More companies than ever before see software-as-a-service (SaaS) in their futures.

A new study from Aberdeen Group shows that companies of all sizes have begun adopting SaaS in order to get solutions implemented more quickly, achieve faster ROI and lower their IT costs.

The study shows that businesses are also adopting SaaS for a greater variety of applications than ever before.

"More than half the companies we surveyed are using or are interested in exploring the possibility of using software as a service in the future," said Beth Enslow, senior vice president for enterprise research at Aberdeen.

"It's no longer a minority of companies."
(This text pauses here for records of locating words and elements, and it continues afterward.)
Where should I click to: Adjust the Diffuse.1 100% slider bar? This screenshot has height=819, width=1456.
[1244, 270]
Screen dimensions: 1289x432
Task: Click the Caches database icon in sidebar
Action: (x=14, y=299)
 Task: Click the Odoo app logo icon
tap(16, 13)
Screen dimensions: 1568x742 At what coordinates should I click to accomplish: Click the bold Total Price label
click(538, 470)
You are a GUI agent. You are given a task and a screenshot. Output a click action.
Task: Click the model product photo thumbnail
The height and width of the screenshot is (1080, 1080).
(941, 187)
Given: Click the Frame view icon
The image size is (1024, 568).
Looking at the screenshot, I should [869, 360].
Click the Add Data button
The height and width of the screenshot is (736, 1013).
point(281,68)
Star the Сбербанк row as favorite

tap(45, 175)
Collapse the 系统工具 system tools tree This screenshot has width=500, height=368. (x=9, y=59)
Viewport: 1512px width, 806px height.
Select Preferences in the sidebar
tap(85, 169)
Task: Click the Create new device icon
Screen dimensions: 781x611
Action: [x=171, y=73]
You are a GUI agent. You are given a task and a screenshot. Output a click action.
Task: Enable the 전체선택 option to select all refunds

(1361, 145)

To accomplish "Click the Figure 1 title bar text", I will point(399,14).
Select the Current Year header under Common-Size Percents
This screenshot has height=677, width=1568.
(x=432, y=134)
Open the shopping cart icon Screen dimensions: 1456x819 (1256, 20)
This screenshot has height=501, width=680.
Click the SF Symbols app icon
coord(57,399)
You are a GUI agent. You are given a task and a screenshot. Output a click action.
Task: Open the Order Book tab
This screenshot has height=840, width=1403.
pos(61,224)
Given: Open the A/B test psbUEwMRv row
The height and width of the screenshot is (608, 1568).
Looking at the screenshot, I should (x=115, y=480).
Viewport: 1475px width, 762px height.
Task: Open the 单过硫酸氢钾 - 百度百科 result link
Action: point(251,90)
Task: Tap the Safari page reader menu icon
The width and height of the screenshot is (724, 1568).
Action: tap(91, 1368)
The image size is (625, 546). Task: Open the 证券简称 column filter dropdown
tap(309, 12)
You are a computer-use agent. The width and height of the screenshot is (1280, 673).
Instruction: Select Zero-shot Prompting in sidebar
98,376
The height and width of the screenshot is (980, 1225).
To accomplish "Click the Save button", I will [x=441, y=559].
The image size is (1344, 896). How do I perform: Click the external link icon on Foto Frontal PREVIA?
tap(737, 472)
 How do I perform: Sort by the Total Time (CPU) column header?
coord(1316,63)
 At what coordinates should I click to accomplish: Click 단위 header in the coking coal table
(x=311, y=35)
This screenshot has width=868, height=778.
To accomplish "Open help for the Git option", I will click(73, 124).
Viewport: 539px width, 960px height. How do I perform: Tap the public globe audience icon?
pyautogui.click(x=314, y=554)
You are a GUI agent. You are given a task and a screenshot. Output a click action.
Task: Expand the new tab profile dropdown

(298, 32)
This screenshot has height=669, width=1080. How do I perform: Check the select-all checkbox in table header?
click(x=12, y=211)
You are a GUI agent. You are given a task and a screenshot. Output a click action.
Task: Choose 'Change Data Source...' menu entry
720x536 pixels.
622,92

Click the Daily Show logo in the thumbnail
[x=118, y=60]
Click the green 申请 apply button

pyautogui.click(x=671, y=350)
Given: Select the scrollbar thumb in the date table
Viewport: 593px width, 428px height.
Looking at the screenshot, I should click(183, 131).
Enslow told internetnews.com that 2006 marks the first year that this is the case.

SaaS is now considered a quick way to resolve a pressing business issue, with quick ROI and lower total costs of ownership (TCO).

According to the study, 74 percent of companies said they implemented a SaaS customer relationship management (CRM) solution in two months or fewer.

These same companies also reported achieving ROI in six months or fewer.

"Those numbers are two to four times faster than what we're used to seeing with traditional on-premise enterprise applications," noted Enslow.

Moreover, said Enslow, this type of metric is not limited to CRM.

"It's not like these benefits are a fluke limited to CRM. We're seeing these types of results consistently across all the major application areas."

The Aberdeen study also puts the lie to the conceit that the market for SaaS is limited to small and medium sized business (SMBs) needing a CRM solution.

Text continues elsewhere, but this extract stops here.